Researchers discover mechanism that regulates bone growth

Pathway promising for osteoporosis treatment

By Alvin Powell
Harvard News Office

Harvard researchers have identified a protein that helps regulate bone growth and may lead to new drug targets to fight osteoporosis, the bone loss condition that the National Institutes of Health terms "a major public health threat" to more than half of people age 50 or older.

The research, conducted by scientists at the Harvard School of Public Health and Harvard Medical School, identified a protein in mice called Schnurri-3 that when absent results in dramatic increases in bone mass.

The work was led by research associate in the School of Public Health's Department of Immunology and Infectious Diseases Dallas Jones, M.D./Ph.D. student Marc Wein, and Irene Heinz Given Professor of Immunology and Professor of Medicine Laurie Glimcher. It was published in the May 26 issue of the journal Science.

The researchers were examining mouse bone marrow while doing work on the immune system when they came upon a surprise. Mice lacking the gene that creates the Schnurri-3 protein, previously thought to be important in the immune system, had a dramatic increase in bone mass. Realizing the importance of bone growth for diseases such as osteoporosis, they explored how Schnurri-3 operated.

They discovered that the Schnurri-3 protein works with another enzyme called WWP1 to restrict the activity of bone-forming cells called osteoblasts. When the Schnurri-3 protein was present, bone growth was normal, but when removed, experimental mice grew bones that were denser.

Despite the differences between mice and humans, mice are susceptible to the same age-related bone loss as humans, Wein said, and older mice lacking the Schnurri-3 protein maintained a robust skeleton.

"They're resistant to age-related bone loss," Wein said.
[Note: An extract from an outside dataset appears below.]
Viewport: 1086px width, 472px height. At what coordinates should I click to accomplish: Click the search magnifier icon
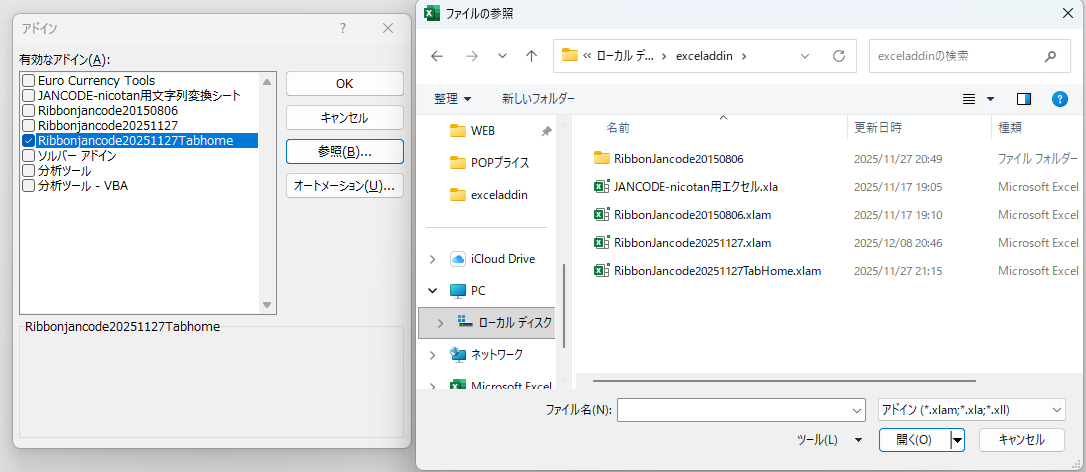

Researchers realized that if the effect could be repeated in humans, they might have hit upon a new way to attack bone loss due to osteoporosis or cancer.

Osteoporosis is a major health problem for older people, afflicting an estimated 10 million Americans. Another 34 million have low bone mass, putting them at risk for developing osteoporosis. Of the 44 million threatened by the disease, 80 percent are women.

Osteoporosis is thought to be responsible for an estimated 1.5 million fractures each year, costing an estimated $47 million each day to treat. Over 700,000 of those fractures are of the vertebrae and over 300,000 are of the hip. Twenty-four percent of patients over age 50 suffering from hip fractures die in the year following their fracture and 25 percent need long-term care afterward.

Though researchers knew that interfering with Schnurri-3's effects could prove beneficial as a way to fight bone loss, they also realized that the best way to do that was not to attack the protein directly. Instead, they are targeting WWP1, which, because it is an enzyme, offers a good target for drug development.

With the help of Brandeis University biochemist Greg Petsko, the researchers have embarked on a search for a small molecule that can interfere with WWP1 and cause osteoblasts to make more bone.

"There are not many therapies for osteoporosis and the bone loss associated with metastatic cancer," Glimcher said. "What we have done is identify a new player, a novel protein critical in regulating bone formation."